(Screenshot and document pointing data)
****************************************
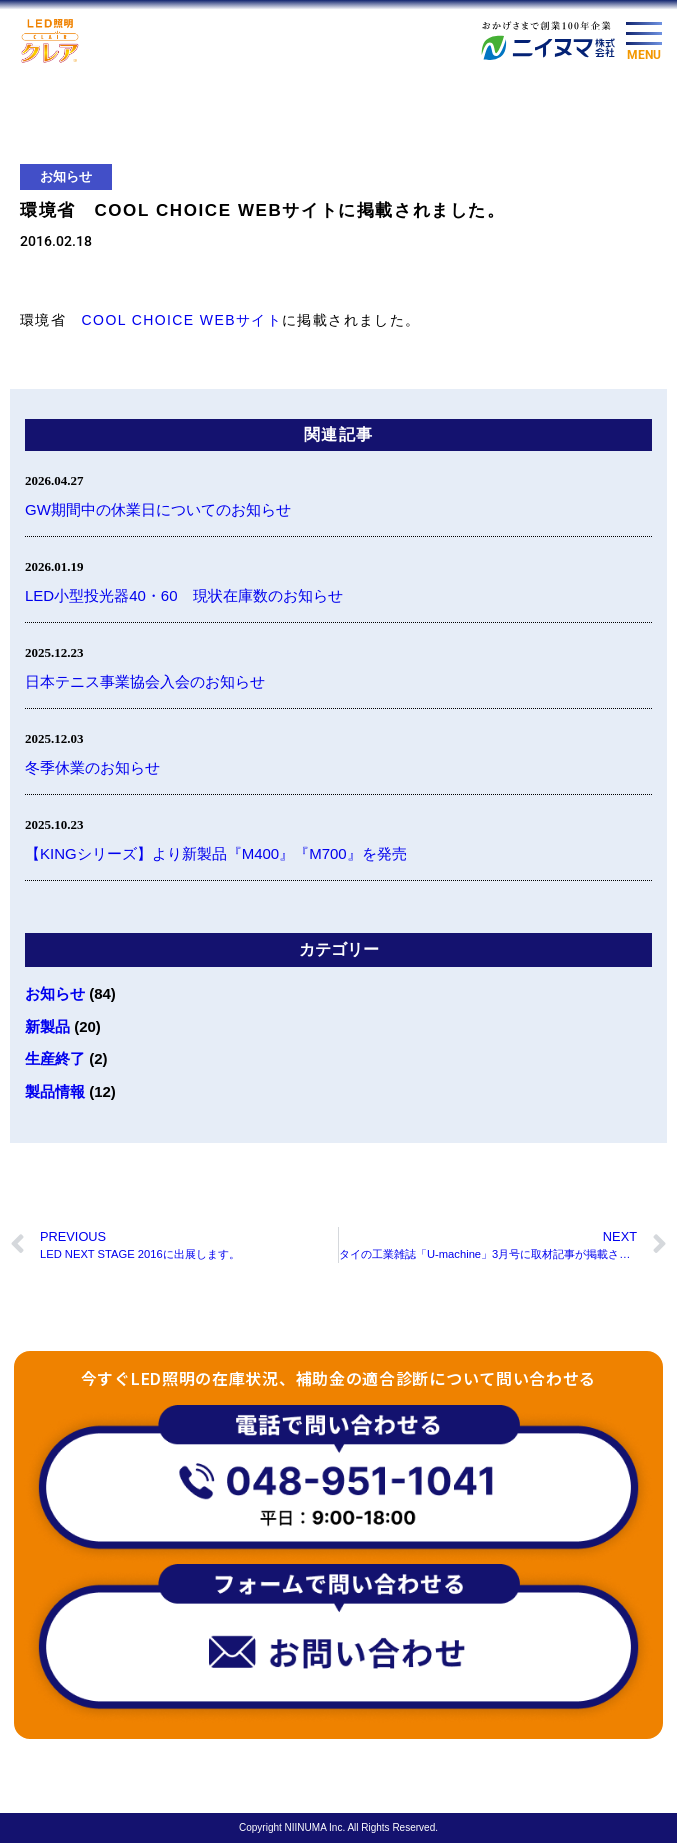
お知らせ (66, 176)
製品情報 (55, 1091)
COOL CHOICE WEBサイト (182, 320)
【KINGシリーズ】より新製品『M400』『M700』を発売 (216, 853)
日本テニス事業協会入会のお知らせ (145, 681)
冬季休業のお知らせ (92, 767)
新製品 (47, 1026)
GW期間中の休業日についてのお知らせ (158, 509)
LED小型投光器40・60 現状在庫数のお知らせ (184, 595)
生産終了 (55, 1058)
****************************************
* _BRIEF_:
Rewrite every line of the material above, keeping each request unchanged, and shift both coordinates in each answer up by 138. Leave the pictures out of your reply.

* _RESULT OF THIS TASK_:
お知らせ (204, 314)
製品情報 (193, 1229)
COOL CHOICE WEBサイト (320, 458)
【KINGシリーズ】より新製品『M400』『M700』を発売 (354, 991)
日本テニス事業協会入会のお知らせ (283, 819)
冬季休業のお知らせ (230, 905)
新製品 (185, 1164)
GW期間中の休業日についてのお知らせ (296, 647)
LED小型投光器40・60 現状在庫数のお知らせ (322, 733)
生産終了 (193, 1196)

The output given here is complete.